In those days, different types of magnetic media were used for storage than those that we use today, so Professor Gutmann was concerned that Magnetic Force Microscopy (MFM) a higher resolution technique for imaging magnetic patterns can be successfully used in recovering data after the data sanitation methods from those days have been implemented (as he explains in his blog he demonstrated that it was possible).
So, to combat this apparent threat Professor Gutmann proposed a method that will require 35 passes. The Cold War might have been over in those days but armament race in creating a full proof sanitation method had just begun. Every government, starting with the US to UK, Canada, Russia, Germany and even Australia wanted its own standard as well as the vast majority of their own security agencies. So today we have around 24 different sanitation methods that will please just about anyone under the Sun and even if you are not satisfied with that our KillDisk offers users to create their own custom method that can outdo even Gutmann.
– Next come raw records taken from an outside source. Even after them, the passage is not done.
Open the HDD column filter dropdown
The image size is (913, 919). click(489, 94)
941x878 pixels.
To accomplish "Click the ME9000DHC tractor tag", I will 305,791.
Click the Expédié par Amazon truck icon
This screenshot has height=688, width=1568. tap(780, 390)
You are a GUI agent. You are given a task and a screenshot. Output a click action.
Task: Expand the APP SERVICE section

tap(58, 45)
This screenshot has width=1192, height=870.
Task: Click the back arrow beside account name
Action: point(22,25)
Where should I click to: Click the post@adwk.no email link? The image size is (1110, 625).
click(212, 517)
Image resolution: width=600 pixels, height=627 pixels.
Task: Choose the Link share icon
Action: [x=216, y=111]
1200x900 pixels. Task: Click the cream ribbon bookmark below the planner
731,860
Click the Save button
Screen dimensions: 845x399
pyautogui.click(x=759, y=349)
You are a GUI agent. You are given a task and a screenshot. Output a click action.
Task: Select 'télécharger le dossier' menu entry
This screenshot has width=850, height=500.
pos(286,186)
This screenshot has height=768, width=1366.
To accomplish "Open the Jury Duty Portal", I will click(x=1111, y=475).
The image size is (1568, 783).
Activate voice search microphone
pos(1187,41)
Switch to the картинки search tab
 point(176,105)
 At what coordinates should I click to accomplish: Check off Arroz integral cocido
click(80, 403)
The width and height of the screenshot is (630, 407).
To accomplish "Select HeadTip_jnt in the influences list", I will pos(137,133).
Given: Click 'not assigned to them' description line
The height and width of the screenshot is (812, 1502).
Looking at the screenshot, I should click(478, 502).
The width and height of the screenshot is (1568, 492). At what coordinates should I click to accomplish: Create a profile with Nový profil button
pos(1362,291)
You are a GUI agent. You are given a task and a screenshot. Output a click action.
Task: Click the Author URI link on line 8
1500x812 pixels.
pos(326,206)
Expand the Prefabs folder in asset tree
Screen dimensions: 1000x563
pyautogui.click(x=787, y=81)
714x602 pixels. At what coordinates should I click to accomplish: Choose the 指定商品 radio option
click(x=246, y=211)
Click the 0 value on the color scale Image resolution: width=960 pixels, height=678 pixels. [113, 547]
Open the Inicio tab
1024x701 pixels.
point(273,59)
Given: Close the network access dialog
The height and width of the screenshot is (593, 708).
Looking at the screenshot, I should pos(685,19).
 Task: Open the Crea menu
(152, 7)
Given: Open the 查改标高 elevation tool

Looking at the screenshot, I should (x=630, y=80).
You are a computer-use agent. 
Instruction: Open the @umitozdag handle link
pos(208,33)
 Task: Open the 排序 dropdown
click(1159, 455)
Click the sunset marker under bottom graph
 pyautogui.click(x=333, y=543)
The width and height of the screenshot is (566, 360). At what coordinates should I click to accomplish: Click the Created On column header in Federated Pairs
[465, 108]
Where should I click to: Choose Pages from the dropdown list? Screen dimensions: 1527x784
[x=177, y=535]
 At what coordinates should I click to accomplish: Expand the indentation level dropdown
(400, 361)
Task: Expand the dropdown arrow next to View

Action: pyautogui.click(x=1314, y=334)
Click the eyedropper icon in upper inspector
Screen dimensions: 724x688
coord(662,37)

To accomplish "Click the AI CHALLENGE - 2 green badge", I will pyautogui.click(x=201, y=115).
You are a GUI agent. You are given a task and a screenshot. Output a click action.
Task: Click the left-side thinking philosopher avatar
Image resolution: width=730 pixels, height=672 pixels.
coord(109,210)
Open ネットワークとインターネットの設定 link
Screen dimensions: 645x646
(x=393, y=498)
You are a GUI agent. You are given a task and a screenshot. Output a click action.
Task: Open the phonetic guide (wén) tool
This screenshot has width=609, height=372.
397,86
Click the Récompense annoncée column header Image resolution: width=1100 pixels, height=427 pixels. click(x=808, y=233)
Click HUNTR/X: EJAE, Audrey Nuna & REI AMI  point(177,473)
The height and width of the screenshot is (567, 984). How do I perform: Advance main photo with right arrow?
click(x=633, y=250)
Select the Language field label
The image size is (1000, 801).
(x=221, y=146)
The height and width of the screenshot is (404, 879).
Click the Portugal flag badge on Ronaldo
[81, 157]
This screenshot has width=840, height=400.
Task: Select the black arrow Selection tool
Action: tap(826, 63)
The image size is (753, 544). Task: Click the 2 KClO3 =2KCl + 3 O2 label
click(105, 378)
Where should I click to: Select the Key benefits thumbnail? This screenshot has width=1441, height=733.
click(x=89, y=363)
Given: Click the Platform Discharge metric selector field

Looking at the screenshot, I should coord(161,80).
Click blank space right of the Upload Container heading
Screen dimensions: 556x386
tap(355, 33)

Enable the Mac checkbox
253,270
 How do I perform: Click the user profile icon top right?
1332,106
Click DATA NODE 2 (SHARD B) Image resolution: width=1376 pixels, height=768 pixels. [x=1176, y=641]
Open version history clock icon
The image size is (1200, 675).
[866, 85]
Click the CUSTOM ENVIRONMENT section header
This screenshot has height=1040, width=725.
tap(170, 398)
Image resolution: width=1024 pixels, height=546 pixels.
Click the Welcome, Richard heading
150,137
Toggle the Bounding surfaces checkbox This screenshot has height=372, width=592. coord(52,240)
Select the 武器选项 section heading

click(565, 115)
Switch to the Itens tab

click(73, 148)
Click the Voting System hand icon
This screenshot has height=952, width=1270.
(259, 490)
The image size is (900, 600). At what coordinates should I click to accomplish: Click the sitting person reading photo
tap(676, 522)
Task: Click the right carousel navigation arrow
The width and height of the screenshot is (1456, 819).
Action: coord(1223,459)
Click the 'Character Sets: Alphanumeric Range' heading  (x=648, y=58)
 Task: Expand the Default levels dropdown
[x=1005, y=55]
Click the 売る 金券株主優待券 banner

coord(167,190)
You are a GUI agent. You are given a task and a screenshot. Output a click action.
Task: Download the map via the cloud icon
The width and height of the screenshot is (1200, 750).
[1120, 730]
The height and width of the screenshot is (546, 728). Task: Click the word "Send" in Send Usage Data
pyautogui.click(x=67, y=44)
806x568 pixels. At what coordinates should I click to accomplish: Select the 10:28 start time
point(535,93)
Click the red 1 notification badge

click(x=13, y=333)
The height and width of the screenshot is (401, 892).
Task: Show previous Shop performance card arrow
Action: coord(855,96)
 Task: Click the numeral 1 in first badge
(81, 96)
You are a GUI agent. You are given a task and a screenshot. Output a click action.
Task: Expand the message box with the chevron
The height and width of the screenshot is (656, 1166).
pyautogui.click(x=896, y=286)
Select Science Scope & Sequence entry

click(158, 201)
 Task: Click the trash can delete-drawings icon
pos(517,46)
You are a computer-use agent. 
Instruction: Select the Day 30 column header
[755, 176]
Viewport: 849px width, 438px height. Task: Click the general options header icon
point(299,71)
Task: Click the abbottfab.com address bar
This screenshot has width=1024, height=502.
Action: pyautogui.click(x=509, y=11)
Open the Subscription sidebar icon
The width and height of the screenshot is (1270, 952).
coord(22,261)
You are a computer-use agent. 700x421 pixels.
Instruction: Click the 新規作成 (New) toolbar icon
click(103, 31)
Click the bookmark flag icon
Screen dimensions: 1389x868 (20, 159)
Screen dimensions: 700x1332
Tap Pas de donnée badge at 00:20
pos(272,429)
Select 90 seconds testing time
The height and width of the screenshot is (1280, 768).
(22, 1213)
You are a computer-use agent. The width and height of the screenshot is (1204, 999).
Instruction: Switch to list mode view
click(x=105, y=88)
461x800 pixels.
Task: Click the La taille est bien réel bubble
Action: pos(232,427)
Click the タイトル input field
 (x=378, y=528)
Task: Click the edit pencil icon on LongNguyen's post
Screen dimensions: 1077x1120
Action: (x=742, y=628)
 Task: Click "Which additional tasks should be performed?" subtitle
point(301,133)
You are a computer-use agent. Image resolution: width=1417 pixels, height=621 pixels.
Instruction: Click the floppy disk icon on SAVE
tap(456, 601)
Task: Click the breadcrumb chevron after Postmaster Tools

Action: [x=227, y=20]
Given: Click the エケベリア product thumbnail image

But what about the Gutmann method and is it still relevant today? After new technology of storing data came to be the Gutmann method was obsolete but was kept alive as the “ultimate tool for data sanitation”, so professor Gutmann and his method became targets of both of ridicule and admiration. Therefore, Gutmann felt obliged to address both in a blog post from 2001:
“In the time since this paper was published, some people have treated the 35-pass overwrite technique described in it more as a kind of voodoo incantation to banish evil spirits than the result of a technical analysis of drive encoding techniques. As a result, they advocate applying the voodoo to PRML and EPRML drives even though it will have no more effect than a simple scrubbing with random data. In fact performing the full 35-pass overwrite is pointless for any drive since it targets a blend of scenarios involving all types of (normally-used) encoding technology, which covers everything back to 30+-year-old MFM methods (if you don't understand that statement, re-read the paper). If you're using a drive which uses encoding technology X, you only need to perform the passes specific to X, and you never need to perform all 35 passes. For any modern PRML/EPRML drive, a few passes of random scrubbing is the best you can do. As the paper says, "A good scrubbing with random data will do about as well as can be expected". This was true in 1996, and is still true now.
Looking at this from the other point of view, with the ever-increasing data density on disk platters and a corresponding reduction in feature size and use of exotic techniques to record data on the medium, it's unlikely that anything can be recovered from any recent drive except perhaps a single level via basic error-cancelling techniques. In particular the drives in use at the time that this paper was originally written are long since extinct, so the methods that applied specifically to the older, lower-density technology don't apply any more. Conversely, with modern high-density drives, even if you've got 10KB of sensitive data on a drive and can't erase it with 100% certainty, the chances of an adversary being able to find the erased traces of that 10KB in 200GB of other erased traces are close to zero.
Another point that a number of readers seem to have missed is that this paper doesn't present a data-recovery solution but a data-deletion solution. In other words it points out in its problem statement that there is a potential risk, and then the body of the paper explores the means of mitigating that risk.”
To conclude, Gutmann method might’ve had use in its time but that no longer is the case. New drives use new encoding technologies that make any data sanitation method above3x passes useless. To preserve the health of your drives we advise that you use either US DoD 5220.22-M or any other method with 3x passes. You will love and your drives too!